Cirith looked ruefully at her bulging stomach. "I was hoping I was going to have a baby, but my time of month began yesterday, so it isn't that."

"It's berries. Always when I kiss you you taste like berries," Billin said.

Then they made love, without particularly caring that their house had no walls and that it was daytime. No one particularly looked. And when they were through, Cirith went naked to the stream to get water.

"Cirith, you forgot your clothes," Billin said reproachfully when she came back.

"I know," she said. "But who needs them in this heat? We all know what human bodies look like, don't we?"

And they laughed, joking about what life was like for all the poor people back in Heaven City who had to wear clothes to stay warm and who had to work in order to eat, who always tried to keep learning things.

"Who cares if you can read and write?" Billin asked. "I never knew anyone who said anything worth writing down."

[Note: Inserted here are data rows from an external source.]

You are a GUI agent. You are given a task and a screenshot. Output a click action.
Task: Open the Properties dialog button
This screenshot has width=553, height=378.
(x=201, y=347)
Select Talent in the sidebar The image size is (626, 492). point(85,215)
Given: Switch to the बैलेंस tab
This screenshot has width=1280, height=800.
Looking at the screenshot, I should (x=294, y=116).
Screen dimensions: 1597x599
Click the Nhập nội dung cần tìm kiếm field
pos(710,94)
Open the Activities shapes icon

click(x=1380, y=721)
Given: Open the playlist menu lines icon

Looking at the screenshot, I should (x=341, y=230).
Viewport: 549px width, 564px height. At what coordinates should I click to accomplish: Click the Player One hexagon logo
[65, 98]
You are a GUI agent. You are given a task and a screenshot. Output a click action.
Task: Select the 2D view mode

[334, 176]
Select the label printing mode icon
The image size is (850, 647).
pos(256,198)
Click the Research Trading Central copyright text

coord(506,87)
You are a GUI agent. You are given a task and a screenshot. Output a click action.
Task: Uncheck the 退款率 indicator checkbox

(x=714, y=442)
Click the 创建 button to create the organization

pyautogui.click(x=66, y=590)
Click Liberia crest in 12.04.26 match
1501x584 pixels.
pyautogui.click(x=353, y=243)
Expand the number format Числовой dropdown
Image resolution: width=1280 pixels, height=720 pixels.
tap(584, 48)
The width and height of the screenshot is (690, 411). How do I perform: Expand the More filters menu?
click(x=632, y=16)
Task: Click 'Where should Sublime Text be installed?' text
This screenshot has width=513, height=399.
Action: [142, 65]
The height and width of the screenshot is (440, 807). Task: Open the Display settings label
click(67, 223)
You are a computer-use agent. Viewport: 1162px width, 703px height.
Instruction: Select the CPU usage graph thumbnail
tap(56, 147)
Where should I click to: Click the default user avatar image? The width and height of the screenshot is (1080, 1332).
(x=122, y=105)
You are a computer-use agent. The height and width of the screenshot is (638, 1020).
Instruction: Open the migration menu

And Cirith only belched and then left him, trotting down to swim naked in the bay. Billin joined her and swam for hours, mostly lying on his back in the water looking at the white sky, wondering what Jason would think if he could see them now. Probably tell them that people were only human when they were working to achieve something. Like Stipock — have a goal, have a purpose. Well, to hell with them, Billin thought, and then he laughed so loud that he swallowed seawater and had to paddle in to shore, coughing and sputtering all the way. To hell with them, he thought again as he lay in the warm sand of the shore. And tomorrow I'll explore that other land. Or the next day, maybe.

14

STIPOCK WOKE early one morning, and because there was no wind he dressed and left his house and walked among the dying houses of the village. He went from door to door, and almost every one was hanging on its hinges, or blown off, and no one was there to make repairs. At last he came to Hoom's and Dilna's house, and knocked, and they let him come in and sit on one of the beds as they served the small breakfast they had to Cammar and Bessa and Dallat. The children looked gaunt and old, and no one seemed to have the energy to speak or make a sound.

Wix came a little later, and sat beside Stipock on the bed, and said. "We're the last."

Breakfast done, there was little to do worth doing. No one had worked the mine for a month or more, and it was doubtless completely blocked by sand. The pitiful amount of iron they had taken from the hill this year was not enough to encourage them to dig for more. And Hoom voiced all their thoughts when he said, "If only we could eat iron."

Wix patted his trouser leg and dust rose into the air. Outside there was only a small breeze. The sand lay undisturbed, but the dust rose into the air, seeped through the many cracks in the house. Cammar kept sneezing.